Last weekend, President Joseph R. Biden Jr. ordered the U.S. military to bomb targets in Syria and Iraq in an effort “to send a clear and unambiguous deterrent message” to Iran. It is apparently the belief of the Biden administration—as it has been with Biden’s three immediate presidential predecessors—that the U.S. has the moral and legal authority to destroy any target outside the U.S. with financial or political or military ties to Iran.
Morally, the U.S. can only use force defensively or to repel an imminent attack. When asked for the legal authority for an offensive attack, a Pentagon spokesperson stated that it could be found in Article 2 of the U.S. Constitution. Yet, it is not there.
Governments love war. The political philosopher Randolph Bourne, who made a lifetime study of the effects of war, once famously and derisively called it “the health of the State” because it tends to unify persons behind the military might of the war-makers and it makes it easier to raise taxes to support the troops. It keeps the government’s agents busy and its patrons well-compensated. Hence the nearly irresistible impulse that modern American presidents have had to utilize the military to assert imperial political will around the globe.

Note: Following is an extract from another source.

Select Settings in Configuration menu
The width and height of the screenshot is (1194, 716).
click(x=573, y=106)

Can the president on his own send lethal missiles to any target of his choosing? In a word: No.
Here is the backstory.
The core feature of the U.S. Constitution is the separation of powers. Congress writes the laws. The president enforces the laws. The judiciary determines what the laws and the Constitution mean in given factual settings. Though the three branches are equal, each has primacy over the other two in its core constitutional responsibilities, and each is required to defer to the other two in their core areas.
Also among the powers separated are the war powers. These were hotly debated at the Constitutional Convention in 1787. The Federalists—the big-government, central-planning folks—wanted the president to be able to command troops to fight at his discretion. The Anti-Federalists—the small-government, liberty-loving folks—did not want any standing army, as they feared its use as an instrument to kill on a presidential whim and as a drain on the treasury.

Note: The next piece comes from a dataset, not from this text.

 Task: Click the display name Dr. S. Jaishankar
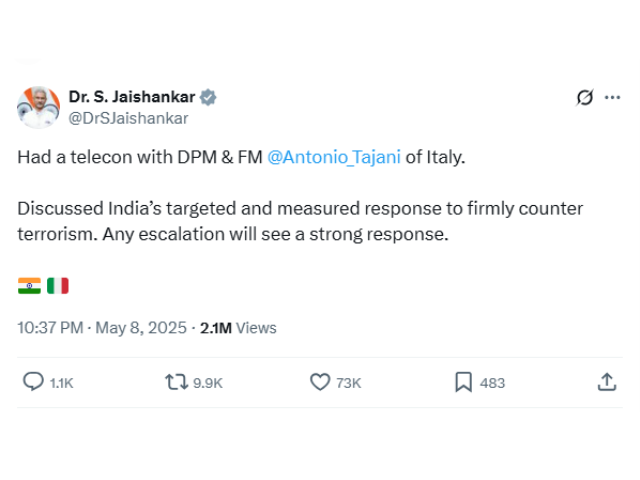tap(131, 97)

Thomas Jefferson, who wrote the Declaration of Independence, which consists largely of an indictment of the imperial abuses of the British military by King George III, offered that if a president could both make war—unilaterally decide against whom to fight—and wage war as the commander in chief, he would be a king, not a president.
The compromise was a two-year military budget and the separation of war powers. The two-year budget was intended to assure that no standing army could stand for longer than two years, after which the troops would go home or be newly authorized. Though there was no standing army during the lifetimes of any of the framers of the Constitution, their intention died with the War Between the States.

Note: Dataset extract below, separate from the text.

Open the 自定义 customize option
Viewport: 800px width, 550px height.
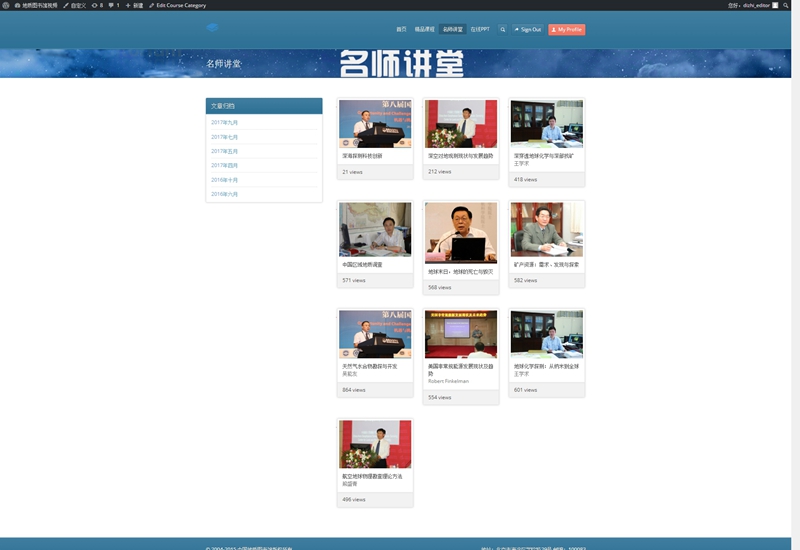(x=76, y=5)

The other part of the compromise that the framers crafted was to separate the war-making powers from the war-waging powers. Thus, Article 1 of the Constitution provides that only Congress can make war, and Article 2 provides that only the president can wage it. Congress cannot command troops, and the president cannot send them or their lethal instruments to attack without a congressional declaration of war.
Yet, throughout history, congresses have looked the other way when presidents have directed the military to attack targets that were either civilian or were in a country against which there was no congressional declaration of war.
President Harry Truman targeted thousands of Japanese civilians just as World War II was about to end. President Lyndon B. Johnson killed tens of thousands of Vietnamese civilians. President George W. Bush killed thousands of Afghan civilians. President Barack Obama killed thousands in Libya, and President Donald Trump used the military to kill an Iranian general on his way to lunch in Iraq while the U.S. was at war with neither country. Trump also bombed Yemen as a favor to the Saudi government.
In all these unconstitutional offensive attacks, Congress looked the other way.
Can the president effectively usurp the war-making powers of Congress, knowing it will always look the other way? The Supreme Court has never ruled directly on this. Yet, every time the court has ruled on whether Congress can give away any of its powers to the other branches, the court has ruled against it.
The separation of powers was not established for convenience, nor is it voluntary. Stated differently, the separation of powers is central to American government because it is a bulwark against the accumulation of too much power in one branch of government and thus is a restraint on incursions against personal liberty by the dominant branch.
When members of Congress look the other way as presidents decide against whom to wage war, they weaken the Constitution they have sworn to uphold.
In 1973, Congress enacted the War Powers Resolution over President Richard Nixon’s veto. This law—never ruled on by the Supreme Court—lets the president choose a target and deploy troops for two 90-day periods of time upon notice to Congress, in direct defiance of the Constitution. Biden, who as a senator was skeptical of this law, did not invoke it when he attacked in Syria and Iraq last week because he knows that the law is on shaky constitutional grounds, just as shaky as his generalized Article 2 claim.
Article 2 limits the presidential military role to commanding troops in wars that Congress has declared. When read in tandem with Article 1, it is clear that where there has been no declaration of war, there can be no use of the military. But that presumes that our public officials are faithful to the Constitution—a presumption upon which we know sadly that we cannot rely.